Can we bring good from bad?
Perhaps, if we act wisely enough, we can use this a moment to reflect on and change our path. In a decade, we can look back and say this is the point where everything changed. Below are some recommendations for our way forward.
- What we don’t need now is more politics. Everybody is losing despite party affiliation. Our polarization has inhibited progress. The time for disagreeing with the other side of the aisle, simply because they represent the other side, is over. We must stop government as an arena where winner takes all and we do battle for the spoils.
- If we can get government working better and we have to, we need more regulation and oversight. If the economic collapse and the oil spill taught us anything it is that a completely free market model does not work. A group left to themselves, with incentives on economic gain, cannot be trusted to regulate themselves. Even as the oil spill has occurred, BP continues to fight regulation in Canada.
- Anything in the deep sea is risky. We need to respect that if we choose to drill offshore, no matter how much we prepare, another oil spill could happen. Thus, we need to be serious about our moratorium on offshore drilling. Over the next 5-10 years, we need to phase all offshore and offshore production out.
- We need to greatly increase the gas tax. When the gas prices increased a few years ago in the U.S., sales of SUV’s plummeted, public transportation usage increased, and there was exploration of alternative energies and reduced consumption. Now a few years later, with decreases in gas prices, the opposite trend appears to be occurring. With the money from the gas tax, we would fund 1. Research and development of alternative energies, 2. Development and construction of national wide public transit systems, 3. No- and low-interest loan programs and tax rebates that rewarded people for moving to vehicles with greater fuel economies. 4. Programs targeting low-income families and small businesses providing even greater assistance to offset the gas tax.

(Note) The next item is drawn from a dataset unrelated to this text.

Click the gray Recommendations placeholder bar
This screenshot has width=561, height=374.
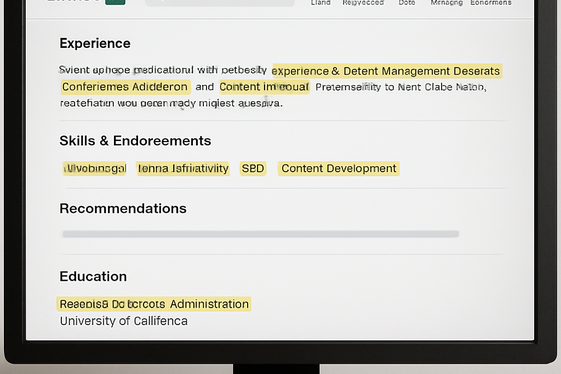click(261, 234)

- We need to develop an NSF sponsored National Center that brings scientists, engineers, sociologists, and economists together to specifically address energy concerns. As a director so an NSF synthesis center for evolution I have seen utility of this model in making large scientific gains. The center would support groups, providing the necessary IT, engineering, and logistical support, to meet and develop solutions. The topics the center would support would be community driven through a proposal system with the ultimate decision made by council of academics chosen from within and by the various academic fields. The focus would be on product generation, i.e. tangible results, not simply discussion. Products, in any form, would be open to the public that would drive future innovation.